In 1977 I wrote a novel called Union Dues that begins in West Virginia coal country and moves to Boston. Before I wrote it I did a lot of reading in labor history, especially about the coal fields, and that was when I came across the story of the Matewan Massacre. In a book about the Hatfield and McCoy feud in Mingo County, there was a mention of a distant cousin of the Hatfields named Sid, chief of police of the town of Matewan, who was involved in a bloody shoot-out in 1920, during the mine wars of the era. It got me interested, but accounts of the incident were few and highly prejudiced. The rhetoric of both the company-controlled newspapers of the day and their counterparts on the political left was rich in lurid metaphor but short on eyewitness testimony. But a few characters stuck in my head - Sid Hatfield; the mayor, Cabell Testerman, who wouldn't be bought at a time when the coal companies routinely paid the salaries of public officials and expected their strike breakers to be deputized and aided in busting the union; a man known only as Few Clothes, a giant black miner who joined the strikers and was rumored to have fought in the Spanish-American War; and C.E. Lively, a company spy so skilled he was once elected president of a UMW local. Aspects and details of other union showdowns in the area also began to accumulate - and transportations of blacks from Alabama and European immigrants just off the boat to scab against the strikers; the life of the coal camp and company store; the feudal system of mine guards and "Baldwin thugs" that enforced the near slavery the miners and their families lived in. All the elements and principles involved seemed basic to the idea of what America has become and what it should be. Individualism versus collectivism, the personal and political legacy of racism, the immigrant dream and the reality that greeted it, monopoly capitalism, at its most extreme versus American populism at its most violent, plus a lawman with two guns strapped on walking to the centre of town to face a bunch of armed enforcers - what more could you ask for in a story? And yet it was a story unknown to most Americans, untold on film but for a silent short financed by the UMW in the aftermath of the massacre. The movie was called Smilin' Sid and the only known print was stolen by coal company agents and never seen again.

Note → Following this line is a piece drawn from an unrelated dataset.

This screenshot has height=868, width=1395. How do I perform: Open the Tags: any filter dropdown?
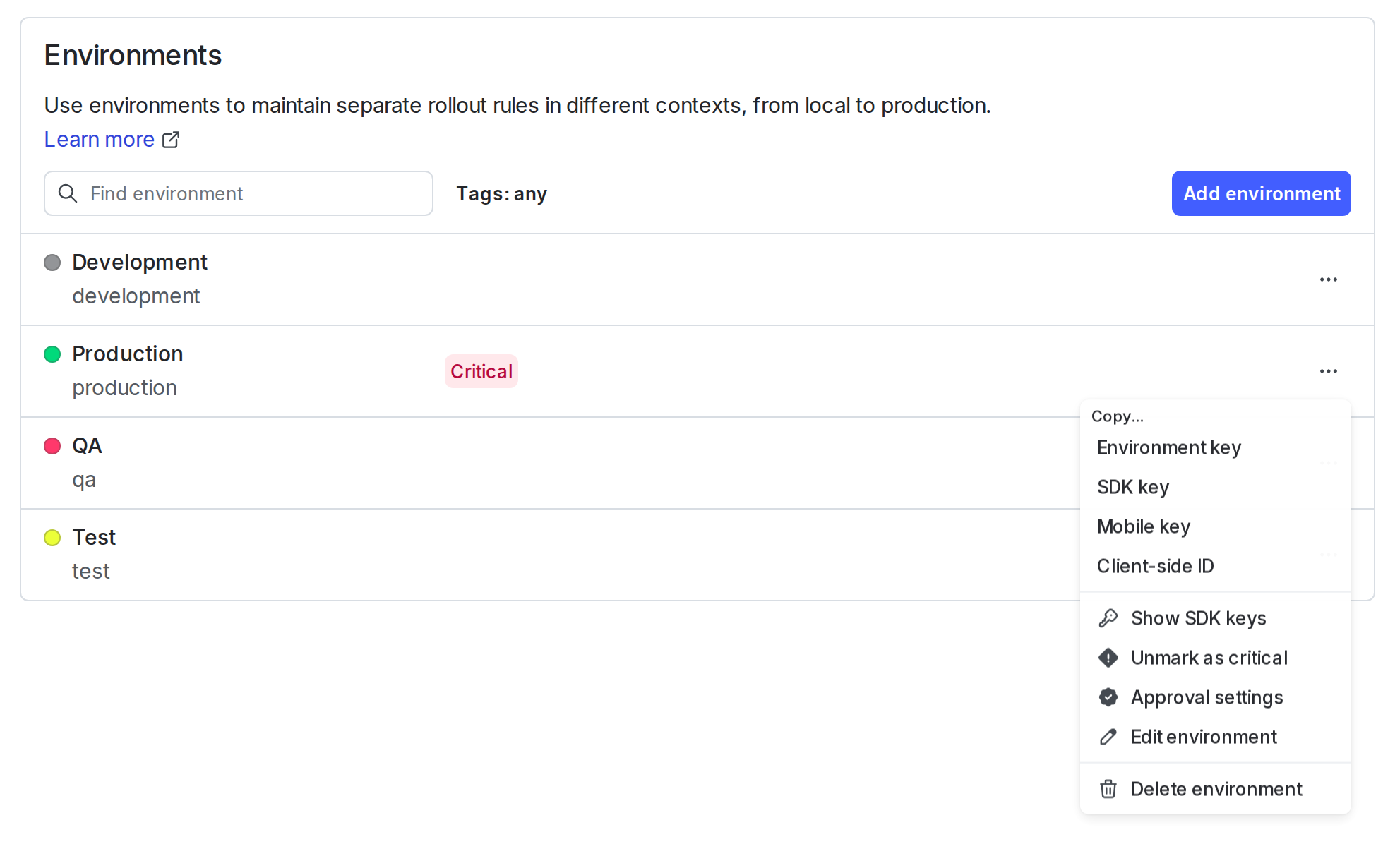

Though there were familiar Western elements to the story, it had a unique character because of its setting. The hills of West Virginia, the people and the music have a mood and rhythm to them that need to be seen and heard to be felt completely. There is a cyclical sense of time there, a feeling of inescapable fate that in the story resists the optimism and progressive collectivism of the 1920s workers' movement. Politics are always at the mercy of human nature and custom, and the coal wars of the twenties were so personal that they make ideology accessible in a story, make it immediate and emotional. It was this emotional immediacy that made me think of making a movie about the events in Matewan.
If storytelling has a positive function it's to put us in touch with other people's lives, to help us connect and draw strength or knowledge from people we'll never meet, to help us see beyond our own experience. The people I read about in the history books and people I met in the hills of Kentucky and West Virginia had important stories to tell and I wanted to find a way to pass them on.